If not, what else did it take in history? What other assumptions about the world were needed to take that next step? Or is it only a fact of nature that can be proven experimentally, much like Newton's laws.
The answer is not. Newton's laws are equivalent to linear momentum conservation, but it does not implies mathematically energy conservation.
The elementary proof that is usually given assumes that involved forces derive from a potential energy. In that case the answer is yes, taking into account potential energy.
But consider for example two bodies of the same mass $m$ in rest at time $t=0$, which experiment a time dependent repulsive force $f(t)=mt, t \geq 0$ ($f_1(t)=mt$,$f_2(t)=-mt$). Energy at $t=0$ is $E=0$. The force verifies Newton's third law. Momentum is conserved because $p(t)=mt^2/2-mt^2/2=0$ but the kinetic energy is $E(t)=1/2mt^4/4+1/2mt^4/4$, which increases over time.
Newton's third law tells us that the momentum imparted on one body is equal and opposite to the momentum imparted on another if they interact. We then have $$ \Delta \vec p_1~=~-\Delta\vec p_2. $$ The change in momentum is $\Delta \vec p_i~=~m\vec a_i\Delta t$, $i~=~1,~2$. The change in momentum is with Newton's second law due to a force so that $$ \vec F_1~=~-\vec F_2. $$ The work on each body is $$ W_i~=~\int \vec F_i\cdot d\vec x. $$ However by $\vec F_1~+~\vec F_2~=~0$ it is clear that $W_1~+~W_2~=~0$ and the total energy is conserved.
No external forces conserves momentum and energy. If there is an external input of a force that is equivalent to the input of energy from outside the system. In that case to get energy conservation you have to then consider the nature of how this energy is input, or the reservoir of such energy.
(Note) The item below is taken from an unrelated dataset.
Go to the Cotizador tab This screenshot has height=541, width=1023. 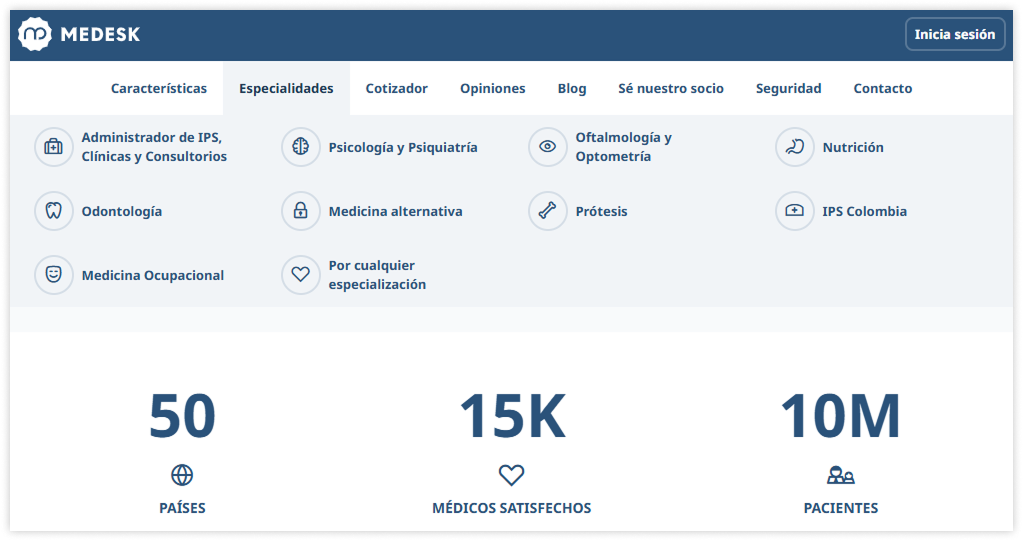tap(397, 89)
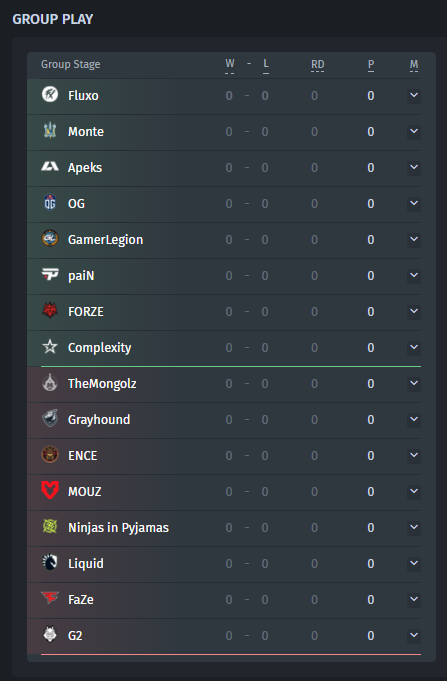Image resolution: width=447 pixels, height=681 pixels.
Task: Click the RD column header
Action: coord(318,65)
Newton's second law, force f is $$f=m\frac{d^2 x}{d t^2}$$ x is position vector of the particle. $$f=-\frac{d v}{dx}$$v is the potential energy. $$m\frac{d^2 x}{d t^2}=-\frac{d v}{dx}$$ Multiply both sides with $\dot x$ $$\frac{m}{2} \frac{d\dot x^2}{dt}=-\frac{dv}{dt}$$ $$ \frac{d}{dt}(\frac{1}{2}m\dot x^2+v)=0$$ i.e., $$\frac{dE}{dt}=0$$Energy is conserved.